## [Listed records]
━━━━━━━━

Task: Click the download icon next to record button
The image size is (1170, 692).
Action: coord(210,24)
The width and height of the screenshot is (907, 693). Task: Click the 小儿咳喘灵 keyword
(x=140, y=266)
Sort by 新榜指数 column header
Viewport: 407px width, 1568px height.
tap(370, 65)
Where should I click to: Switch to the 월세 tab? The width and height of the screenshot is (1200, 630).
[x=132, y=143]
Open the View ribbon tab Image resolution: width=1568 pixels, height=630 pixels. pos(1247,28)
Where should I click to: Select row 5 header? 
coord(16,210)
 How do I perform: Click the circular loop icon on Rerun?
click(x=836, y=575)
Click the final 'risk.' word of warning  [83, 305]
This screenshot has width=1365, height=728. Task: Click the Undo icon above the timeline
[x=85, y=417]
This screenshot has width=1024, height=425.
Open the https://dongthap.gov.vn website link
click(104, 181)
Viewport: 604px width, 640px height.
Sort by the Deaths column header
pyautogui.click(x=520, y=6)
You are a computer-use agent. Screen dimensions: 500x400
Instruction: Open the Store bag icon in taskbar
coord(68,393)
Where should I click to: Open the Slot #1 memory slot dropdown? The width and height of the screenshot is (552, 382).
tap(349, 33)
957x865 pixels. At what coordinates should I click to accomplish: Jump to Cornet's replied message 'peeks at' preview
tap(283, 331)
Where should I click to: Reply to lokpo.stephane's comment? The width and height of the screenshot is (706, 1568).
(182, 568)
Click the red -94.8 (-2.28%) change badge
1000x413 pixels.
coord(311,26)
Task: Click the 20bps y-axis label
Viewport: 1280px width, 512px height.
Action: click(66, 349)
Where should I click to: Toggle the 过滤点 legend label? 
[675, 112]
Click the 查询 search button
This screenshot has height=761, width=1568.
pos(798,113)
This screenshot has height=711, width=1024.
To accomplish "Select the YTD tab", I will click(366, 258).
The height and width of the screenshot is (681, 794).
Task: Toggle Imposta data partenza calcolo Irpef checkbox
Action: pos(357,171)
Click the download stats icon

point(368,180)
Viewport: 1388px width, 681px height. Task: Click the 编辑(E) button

━━━━━━━━

May I have exactly the lines from the one containing "Viewport: 604px width, 640px height." through the last line of the data, both included?

Viewport: 604px width, 640px height.
Sort by the Deaths column header
pyautogui.click(x=520, y=6)
You are a computer-use agent. Screen dimensions: 500x400
Instruction: Open the Store bag icon in taskbar
coord(68,393)
Where should I click to: Open the Slot #1 memory slot dropdown? The width and height of the screenshot is (552, 382).
tap(349, 33)
957x865 pixels. At what coordinates should I click to accomplish: Jump to Cornet's replied message 'peeks at' preview
tap(283, 331)
Where should I click to: Reply to lokpo.stephane's comment? The width and height of the screenshot is (706, 1568).
(182, 568)
Click the red -94.8 (-2.28%) change badge
1000x413 pixels.
coord(311,26)
Task: Click the 20bps y-axis label
Viewport: 1280px width, 512px height.
Action: click(66, 349)
Where should I click to: Toggle the 过滤点 legend label? 
[675, 112]
Click the 查询 search button
This screenshot has height=761, width=1568.
pos(798,113)
This screenshot has height=711, width=1024.
To accomplish "Select the YTD tab", I will click(366, 258).
The height and width of the screenshot is (681, 794).
Task: Toggle Imposta data partenza calcolo Irpef checkbox
Action: pos(357,171)
Click the download stats icon

point(368,180)
Viewport: 1388px width, 681px height. Task: Click the 编辑(E) button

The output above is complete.